Minor changes in how one describes things are not the major perspective shifts that are needed for substantial change. Saying you are being audacious is not actual change. Selecting the latest trendy set of buzzwords is not unlocking potential. They do not solve concrete problems faced by real people. Marketing hype attracts venture capital from hedge funds, a portion of funds perhaps going to research and development rather than corporate executives and stockholders. It is not change. Rearranging the chairs in the board room, changing the name of the company, or creating new audacious titles is not shifting perspectives.

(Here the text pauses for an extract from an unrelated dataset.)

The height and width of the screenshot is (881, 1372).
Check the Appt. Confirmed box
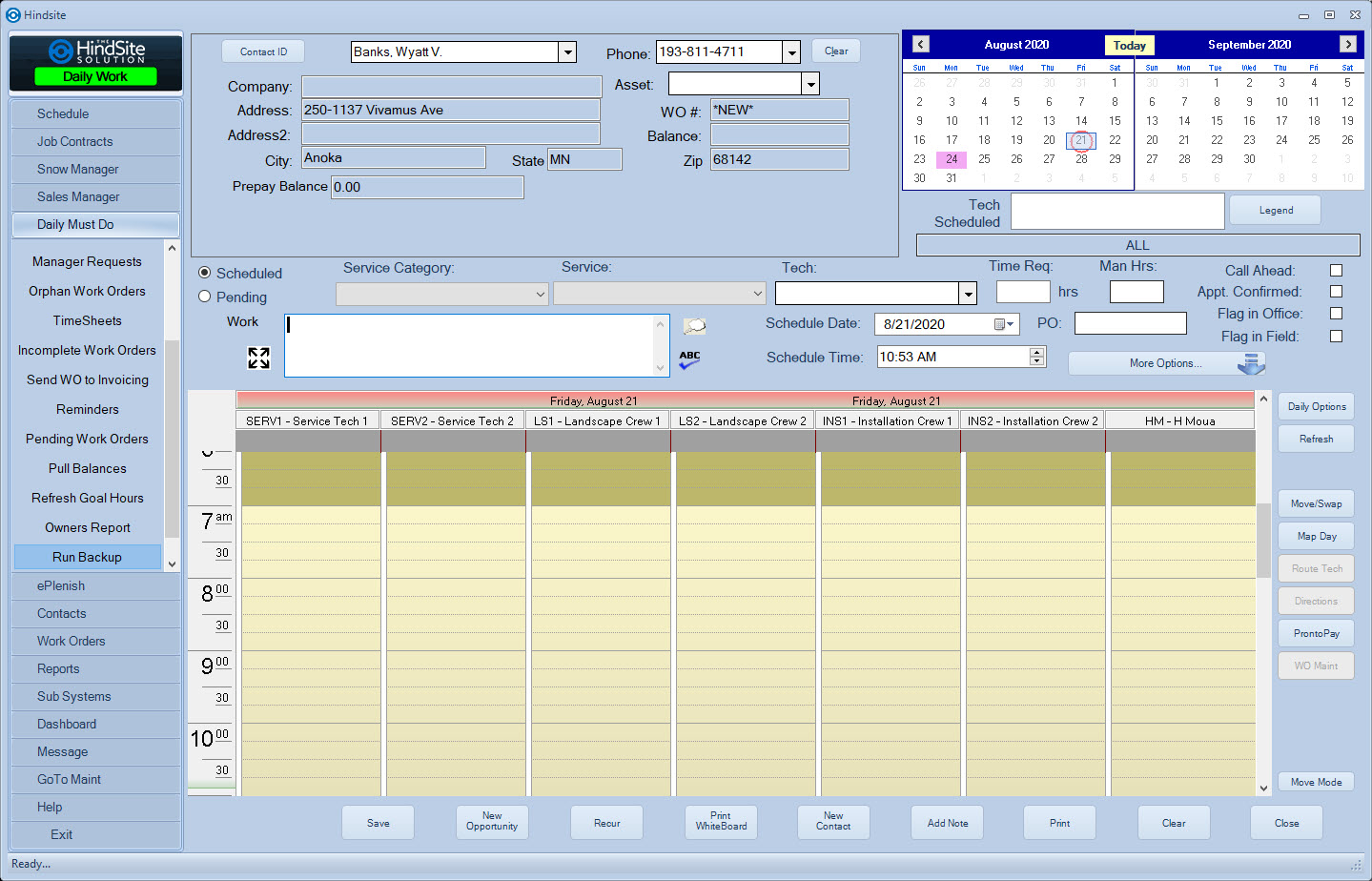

Real change comes from real perspective shifts and real perspective shifts come from a beginner’s mind. That means that instead of changing your name or marketing slogan you change your position to perceive new things.

Changing your position can lead to a substantial change in mental attitude and knowledge. That only comes from opening your mind to people who are different from you. Remaining in the paradigm of corporatism is remaining in its echo chamber of profit fixation and marketing hype. The mind remains blind unless you depart from your well-worn paths and listen to the wisdom of others. For people who sincerely want to bring concrete solutions to people, that means departing the cocktail circuit of tech conventions and Ted lectures and listening to others. That will bring you a real perspective shift that will unlock the world for you.


  1. One need not abandon one’s perspective to shift perspective(s) for the purpose of research or investigation. Or to simply understand another’s perspective so that communication with others is possible.